Pune: There is no need to formally declare Covid endemic as the disease slipped into this stage at least a year ago in India and other parts of the world, top public health experts told the media agency on Saturday.
Senior virologists Dr Gagandeep Kang and Dr T Jacob John said the world should now just accept this situation while ensuring surveillance continues for new virus variants.
Dr Kang, a professor at Christian Medical College, Vellore, said: “After the Delta wave, it was clear that getting rid of this virus would not be feasible and the only hope was prevention of severe disease with a combination of protection from prior infection, vaccination and appropriate use of antiviral drugs. This effectively put us into global endemicity, with the expectation of future surges due to new variants as we saw with Omicron.” She added that emergence of new Omicron variants is only expected as the virus finds new ways to evade immune responses.
The behaviour, she said, calls for sensible and limited surveillance which should “run in the background as the country turns to other biomedical needs”.
“Covid-19 is not done with us and is unlikely to be done with us, so we need to continue research efforts to predict what might happen,” she said.
Dr John, retired professor and head of department of clinical virology and microbiology at CMC Vellore, added that public awareness on how to live in this endemic stage should be improved with help from institutions that have been monitoring Covid. “The way forward for the country is to create a public health division with as much autonomy as space and nuclear energy,” he said
Dr Raman Gangakhedkar, former head scientist of epidemiology and communicable diseases at ICMR, urged caution, saying while Omicron and its variants were triggering milder symptoms and low hospitalisation, numbers have to really decrease further.
“Even as we move towards endemicity, we are not really sure we are assessing the correct numbers as many [people] are not even coming forward to test,” he said.
As for the central government’s recent decision to not procure more vaccine doses – citing adequate reserves in states – Dr Kang said it was time Covid vaccines (and boosters) were added to the national routine immunisation programme.
“While the country has offered vaccines for free through the routine immunisation programme, intended for public health needs, vaccines for purchase have also been available through the private healthcare system. So there are additional vaccines which are licensed for protection against disease and like the shots against chickenpox or influenza, Covid vaccines should be treated along similar lines,” she said.

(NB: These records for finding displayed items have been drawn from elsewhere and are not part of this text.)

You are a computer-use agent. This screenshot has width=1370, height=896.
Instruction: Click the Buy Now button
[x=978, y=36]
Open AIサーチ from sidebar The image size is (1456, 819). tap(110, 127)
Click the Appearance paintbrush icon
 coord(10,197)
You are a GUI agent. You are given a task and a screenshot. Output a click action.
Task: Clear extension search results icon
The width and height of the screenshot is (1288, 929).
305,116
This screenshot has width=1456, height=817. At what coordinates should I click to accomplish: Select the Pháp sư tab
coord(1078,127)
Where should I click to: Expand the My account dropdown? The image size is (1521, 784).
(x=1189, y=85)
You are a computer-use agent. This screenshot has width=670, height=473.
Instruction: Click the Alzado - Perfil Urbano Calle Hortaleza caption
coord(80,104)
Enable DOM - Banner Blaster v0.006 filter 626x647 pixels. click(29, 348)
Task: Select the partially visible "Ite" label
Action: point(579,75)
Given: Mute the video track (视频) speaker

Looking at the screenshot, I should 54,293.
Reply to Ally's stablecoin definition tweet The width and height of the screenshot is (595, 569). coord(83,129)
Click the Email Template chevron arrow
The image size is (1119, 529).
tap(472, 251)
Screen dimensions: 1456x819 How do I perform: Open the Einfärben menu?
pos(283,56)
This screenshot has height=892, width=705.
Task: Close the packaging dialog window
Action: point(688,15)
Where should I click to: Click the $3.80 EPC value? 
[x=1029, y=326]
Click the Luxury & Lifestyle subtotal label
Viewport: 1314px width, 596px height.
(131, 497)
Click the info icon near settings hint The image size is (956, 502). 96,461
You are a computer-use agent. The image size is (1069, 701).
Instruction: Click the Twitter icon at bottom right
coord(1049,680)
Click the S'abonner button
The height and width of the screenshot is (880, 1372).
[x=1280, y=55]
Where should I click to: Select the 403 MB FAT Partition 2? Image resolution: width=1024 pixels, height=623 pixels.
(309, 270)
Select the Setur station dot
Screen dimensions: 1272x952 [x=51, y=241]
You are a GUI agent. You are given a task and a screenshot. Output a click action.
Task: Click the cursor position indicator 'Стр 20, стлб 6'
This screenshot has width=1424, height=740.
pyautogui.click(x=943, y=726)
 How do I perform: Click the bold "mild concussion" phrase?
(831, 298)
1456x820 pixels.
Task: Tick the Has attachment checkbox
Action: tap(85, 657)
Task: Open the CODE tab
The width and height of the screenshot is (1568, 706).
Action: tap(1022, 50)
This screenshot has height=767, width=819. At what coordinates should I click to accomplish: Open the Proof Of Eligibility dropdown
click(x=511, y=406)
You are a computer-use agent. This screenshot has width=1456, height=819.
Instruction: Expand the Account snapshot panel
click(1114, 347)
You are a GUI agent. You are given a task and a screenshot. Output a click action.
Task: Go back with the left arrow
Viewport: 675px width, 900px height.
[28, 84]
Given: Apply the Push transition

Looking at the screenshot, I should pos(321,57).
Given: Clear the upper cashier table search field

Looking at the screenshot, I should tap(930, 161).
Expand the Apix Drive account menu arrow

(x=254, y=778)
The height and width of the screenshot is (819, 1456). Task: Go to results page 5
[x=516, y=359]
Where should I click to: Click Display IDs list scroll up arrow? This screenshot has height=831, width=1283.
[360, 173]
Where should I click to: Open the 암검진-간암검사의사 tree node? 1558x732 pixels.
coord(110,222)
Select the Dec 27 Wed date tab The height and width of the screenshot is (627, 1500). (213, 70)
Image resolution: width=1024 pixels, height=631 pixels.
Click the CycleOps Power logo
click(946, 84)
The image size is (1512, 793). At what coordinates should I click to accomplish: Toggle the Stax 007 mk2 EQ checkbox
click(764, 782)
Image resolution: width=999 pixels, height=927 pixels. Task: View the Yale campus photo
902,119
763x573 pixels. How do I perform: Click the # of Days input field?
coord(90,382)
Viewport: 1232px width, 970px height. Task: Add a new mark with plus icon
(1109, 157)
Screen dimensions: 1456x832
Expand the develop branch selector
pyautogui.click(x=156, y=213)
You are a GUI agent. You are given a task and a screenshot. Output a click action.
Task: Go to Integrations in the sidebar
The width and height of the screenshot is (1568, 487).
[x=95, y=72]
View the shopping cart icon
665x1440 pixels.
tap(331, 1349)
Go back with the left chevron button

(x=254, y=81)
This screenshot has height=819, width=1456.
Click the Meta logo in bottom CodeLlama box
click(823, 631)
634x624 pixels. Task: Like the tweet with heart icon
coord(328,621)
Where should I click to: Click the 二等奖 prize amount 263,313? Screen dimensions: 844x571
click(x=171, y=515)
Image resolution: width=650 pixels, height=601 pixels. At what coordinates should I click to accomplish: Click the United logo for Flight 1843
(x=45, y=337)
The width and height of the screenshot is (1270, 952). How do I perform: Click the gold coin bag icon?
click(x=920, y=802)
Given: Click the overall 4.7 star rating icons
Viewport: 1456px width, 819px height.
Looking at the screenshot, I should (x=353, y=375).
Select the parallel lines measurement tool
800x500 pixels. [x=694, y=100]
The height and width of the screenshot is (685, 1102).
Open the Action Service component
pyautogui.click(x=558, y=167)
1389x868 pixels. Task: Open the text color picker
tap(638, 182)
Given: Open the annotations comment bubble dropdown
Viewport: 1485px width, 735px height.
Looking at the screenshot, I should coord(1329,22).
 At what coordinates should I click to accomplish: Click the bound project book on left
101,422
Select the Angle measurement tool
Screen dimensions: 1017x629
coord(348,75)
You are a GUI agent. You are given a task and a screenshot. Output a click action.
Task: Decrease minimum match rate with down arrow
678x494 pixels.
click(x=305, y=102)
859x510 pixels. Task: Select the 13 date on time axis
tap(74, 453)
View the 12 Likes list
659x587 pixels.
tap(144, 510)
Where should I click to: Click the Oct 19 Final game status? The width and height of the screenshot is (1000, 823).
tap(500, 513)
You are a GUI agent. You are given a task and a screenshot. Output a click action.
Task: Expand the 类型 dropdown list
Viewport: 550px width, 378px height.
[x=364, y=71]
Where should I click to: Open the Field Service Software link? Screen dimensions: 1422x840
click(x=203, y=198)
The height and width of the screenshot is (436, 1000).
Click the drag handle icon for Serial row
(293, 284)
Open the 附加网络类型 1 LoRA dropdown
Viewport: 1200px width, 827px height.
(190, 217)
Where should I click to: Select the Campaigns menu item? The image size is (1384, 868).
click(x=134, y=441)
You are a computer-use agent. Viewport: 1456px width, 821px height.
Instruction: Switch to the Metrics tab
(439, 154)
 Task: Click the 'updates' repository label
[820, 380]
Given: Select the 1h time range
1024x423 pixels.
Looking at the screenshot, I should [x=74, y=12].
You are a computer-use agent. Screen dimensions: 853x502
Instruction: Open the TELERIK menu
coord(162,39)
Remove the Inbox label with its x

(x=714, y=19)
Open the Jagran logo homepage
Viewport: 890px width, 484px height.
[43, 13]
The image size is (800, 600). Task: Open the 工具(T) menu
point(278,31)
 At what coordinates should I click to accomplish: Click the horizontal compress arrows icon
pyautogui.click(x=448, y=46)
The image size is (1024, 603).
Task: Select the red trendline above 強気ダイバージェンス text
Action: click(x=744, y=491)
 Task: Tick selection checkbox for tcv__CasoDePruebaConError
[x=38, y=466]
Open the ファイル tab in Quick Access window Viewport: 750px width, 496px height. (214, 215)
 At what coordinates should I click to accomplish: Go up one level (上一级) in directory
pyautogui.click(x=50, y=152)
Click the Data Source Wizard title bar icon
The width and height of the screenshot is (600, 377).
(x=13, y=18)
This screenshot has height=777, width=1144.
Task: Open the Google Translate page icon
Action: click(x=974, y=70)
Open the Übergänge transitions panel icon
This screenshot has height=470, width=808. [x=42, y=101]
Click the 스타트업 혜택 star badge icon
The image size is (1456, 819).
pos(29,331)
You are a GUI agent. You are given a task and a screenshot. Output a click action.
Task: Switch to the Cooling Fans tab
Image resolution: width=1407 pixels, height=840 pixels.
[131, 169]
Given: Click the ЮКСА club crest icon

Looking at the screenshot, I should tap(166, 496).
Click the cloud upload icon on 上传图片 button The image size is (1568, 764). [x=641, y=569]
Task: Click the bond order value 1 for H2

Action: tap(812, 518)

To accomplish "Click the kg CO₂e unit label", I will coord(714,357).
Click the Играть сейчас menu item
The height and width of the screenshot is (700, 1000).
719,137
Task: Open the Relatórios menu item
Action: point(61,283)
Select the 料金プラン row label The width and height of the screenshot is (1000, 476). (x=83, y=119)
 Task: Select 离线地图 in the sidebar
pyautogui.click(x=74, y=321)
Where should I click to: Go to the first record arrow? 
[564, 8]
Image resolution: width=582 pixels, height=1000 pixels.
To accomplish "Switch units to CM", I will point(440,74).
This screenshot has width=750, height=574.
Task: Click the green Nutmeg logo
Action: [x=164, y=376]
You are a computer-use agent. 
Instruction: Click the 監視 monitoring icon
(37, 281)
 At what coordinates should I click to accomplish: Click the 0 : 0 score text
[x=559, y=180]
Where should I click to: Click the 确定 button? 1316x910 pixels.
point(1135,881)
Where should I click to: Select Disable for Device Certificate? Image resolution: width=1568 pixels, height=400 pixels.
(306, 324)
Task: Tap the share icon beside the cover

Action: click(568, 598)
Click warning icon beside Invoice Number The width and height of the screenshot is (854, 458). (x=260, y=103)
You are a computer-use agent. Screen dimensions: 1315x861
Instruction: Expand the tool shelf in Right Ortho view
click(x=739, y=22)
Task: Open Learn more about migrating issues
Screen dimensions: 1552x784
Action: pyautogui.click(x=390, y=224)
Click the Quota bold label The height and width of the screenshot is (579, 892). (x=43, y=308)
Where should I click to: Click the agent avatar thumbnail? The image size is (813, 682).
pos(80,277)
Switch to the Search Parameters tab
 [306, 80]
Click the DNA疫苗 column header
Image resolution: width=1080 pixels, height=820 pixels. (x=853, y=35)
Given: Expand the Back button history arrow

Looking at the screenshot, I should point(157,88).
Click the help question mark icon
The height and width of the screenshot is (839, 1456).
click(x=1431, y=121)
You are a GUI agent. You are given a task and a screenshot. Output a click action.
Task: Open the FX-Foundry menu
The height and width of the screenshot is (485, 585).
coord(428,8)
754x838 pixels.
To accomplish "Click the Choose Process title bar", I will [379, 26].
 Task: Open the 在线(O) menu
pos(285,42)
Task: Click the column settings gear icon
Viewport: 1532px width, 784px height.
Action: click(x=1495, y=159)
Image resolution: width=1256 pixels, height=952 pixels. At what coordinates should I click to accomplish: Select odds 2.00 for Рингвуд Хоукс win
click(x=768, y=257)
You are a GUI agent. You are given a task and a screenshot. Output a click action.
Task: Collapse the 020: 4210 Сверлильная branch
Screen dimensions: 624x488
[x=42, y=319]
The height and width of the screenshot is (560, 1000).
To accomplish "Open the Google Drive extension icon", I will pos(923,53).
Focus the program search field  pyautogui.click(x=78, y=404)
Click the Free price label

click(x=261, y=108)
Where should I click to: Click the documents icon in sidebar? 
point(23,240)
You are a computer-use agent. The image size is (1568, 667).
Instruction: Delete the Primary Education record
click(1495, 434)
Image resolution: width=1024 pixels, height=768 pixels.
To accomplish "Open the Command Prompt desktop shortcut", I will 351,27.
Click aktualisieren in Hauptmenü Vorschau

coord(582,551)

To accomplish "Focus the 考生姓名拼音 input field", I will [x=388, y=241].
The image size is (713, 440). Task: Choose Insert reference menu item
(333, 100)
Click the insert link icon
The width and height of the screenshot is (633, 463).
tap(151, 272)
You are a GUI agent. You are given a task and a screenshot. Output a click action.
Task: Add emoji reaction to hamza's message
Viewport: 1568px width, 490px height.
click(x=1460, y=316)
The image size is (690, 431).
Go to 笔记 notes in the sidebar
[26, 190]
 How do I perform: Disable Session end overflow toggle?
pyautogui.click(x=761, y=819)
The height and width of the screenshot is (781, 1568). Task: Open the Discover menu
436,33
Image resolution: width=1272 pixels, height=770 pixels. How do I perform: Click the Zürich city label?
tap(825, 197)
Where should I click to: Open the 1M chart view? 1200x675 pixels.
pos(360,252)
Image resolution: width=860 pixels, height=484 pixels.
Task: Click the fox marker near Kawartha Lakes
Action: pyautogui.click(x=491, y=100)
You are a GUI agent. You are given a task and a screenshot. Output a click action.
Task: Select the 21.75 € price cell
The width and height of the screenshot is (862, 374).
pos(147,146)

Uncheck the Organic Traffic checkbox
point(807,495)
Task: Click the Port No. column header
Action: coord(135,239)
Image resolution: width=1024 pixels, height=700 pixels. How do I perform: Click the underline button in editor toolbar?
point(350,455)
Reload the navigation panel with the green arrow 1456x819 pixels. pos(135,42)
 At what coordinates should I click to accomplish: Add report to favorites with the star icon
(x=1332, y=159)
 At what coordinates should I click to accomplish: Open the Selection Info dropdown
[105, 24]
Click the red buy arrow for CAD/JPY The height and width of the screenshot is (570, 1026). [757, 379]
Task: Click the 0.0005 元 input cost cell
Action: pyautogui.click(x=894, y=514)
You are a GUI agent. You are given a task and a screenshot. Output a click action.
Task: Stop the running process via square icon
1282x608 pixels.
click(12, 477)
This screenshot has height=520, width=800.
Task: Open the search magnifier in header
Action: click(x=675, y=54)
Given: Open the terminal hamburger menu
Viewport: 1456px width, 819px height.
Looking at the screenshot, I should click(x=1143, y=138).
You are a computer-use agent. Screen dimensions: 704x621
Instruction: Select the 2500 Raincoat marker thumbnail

Newer or variant-specific jabs are still new territories and she said that she’s not convinced they are really needed in the current scenario.
On whether Covid jabs should continue to be free at government sites, Dr Kang said vaccines should be free if they are obtained through governmental immunisation programmes and to be paid for, if not.
Dr Gangakhedkar said free Covid jabs should continue at some sites to ensure better access for the poor.